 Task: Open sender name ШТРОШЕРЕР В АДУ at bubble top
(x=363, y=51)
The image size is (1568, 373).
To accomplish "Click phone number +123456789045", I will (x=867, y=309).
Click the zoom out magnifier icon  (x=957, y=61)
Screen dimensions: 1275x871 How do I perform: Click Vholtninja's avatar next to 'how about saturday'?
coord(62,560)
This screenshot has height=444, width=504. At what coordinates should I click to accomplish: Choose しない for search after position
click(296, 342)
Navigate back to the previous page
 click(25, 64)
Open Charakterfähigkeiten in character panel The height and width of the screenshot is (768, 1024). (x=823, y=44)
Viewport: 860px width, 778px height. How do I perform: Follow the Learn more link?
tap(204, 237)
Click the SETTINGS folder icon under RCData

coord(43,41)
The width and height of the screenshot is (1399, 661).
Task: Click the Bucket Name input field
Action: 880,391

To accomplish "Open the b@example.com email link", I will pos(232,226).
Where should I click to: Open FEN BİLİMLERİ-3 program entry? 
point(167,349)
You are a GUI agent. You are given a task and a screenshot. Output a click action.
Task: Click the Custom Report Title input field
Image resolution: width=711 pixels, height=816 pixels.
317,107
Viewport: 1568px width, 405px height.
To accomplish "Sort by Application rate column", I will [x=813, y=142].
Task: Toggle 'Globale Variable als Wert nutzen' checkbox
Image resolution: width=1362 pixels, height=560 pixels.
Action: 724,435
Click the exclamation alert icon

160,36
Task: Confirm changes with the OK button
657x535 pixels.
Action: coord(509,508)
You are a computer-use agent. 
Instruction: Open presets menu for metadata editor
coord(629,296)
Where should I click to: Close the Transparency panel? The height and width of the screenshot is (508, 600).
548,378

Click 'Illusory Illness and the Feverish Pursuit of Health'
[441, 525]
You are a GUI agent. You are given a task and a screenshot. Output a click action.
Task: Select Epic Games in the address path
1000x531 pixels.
§
EXERCISE BRIEF: The output must reproduce the whole listing without a single change.

SOLUTION TO THE EXERCISE:
 Task: Open sender name ШТРОШЕРЕР В АДУ at bubble top
(x=363, y=51)
The image size is (1568, 373).
To accomplish "Click phone number +123456789045", I will (x=867, y=309).
Click the zoom out magnifier icon  (x=957, y=61)
Screen dimensions: 1275x871 How do I perform: Click Vholtninja's avatar next to 'how about saturday'?
coord(62,560)
This screenshot has height=444, width=504. At what coordinates should I click to accomplish: Choose しない for search after position
click(296, 342)
Navigate back to the previous page
 click(25, 64)
Open Charakterfähigkeiten in character panel The height and width of the screenshot is (768, 1024). (x=823, y=44)
Viewport: 860px width, 778px height. How do I perform: Follow the Learn more link?
tap(204, 237)
Click the SETTINGS folder icon under RCData

coord(43,41)
The width and height of the screenshot is (1399, 661).
Task: Click the Bucket Name input field
Action: 880,391

To accomplish "Open the b@example.com email link", I will pos(232,226).
Where should I click to: Open FEN BİLİMLERİ-3 program entry? 
point(167,349)
You are a GUI agent. You are given a task and a screenshot. Output a click action.
Task: Click the Custom Report Title input field
Image resolution: width=711 pixels, height=816 pixels.
317,107
Viewport: 1568px width, 405px height.
To accomplish "Sort by Application rate column", I will [x=813, y=142].
Task: Toggle 'Globale Variable als Wert nutzen' checkbox
Image resolution: width=1362 pixels, height=560 pixels.
Action: 724,435
Click the exclamation alert icon

160,36
Task: Confirm changes with the OK button
657x535 pixels.
Action: coord(509,508)
You are a computer-use agent. 
Instruction: Open presets menu for metadata editor
coord(629,296)
Where should I click to: Close the Transparency panel? The height and width of the screenshot is (508, 600).
548,378

Click 'Illusory Illness and the Feverish Pursuit of Health'
[441, 525]
You are a GUI agent. You are given a task and a screenshot. Output a click action.
Task: Select Epic Games in the address path
1000x531 pixels.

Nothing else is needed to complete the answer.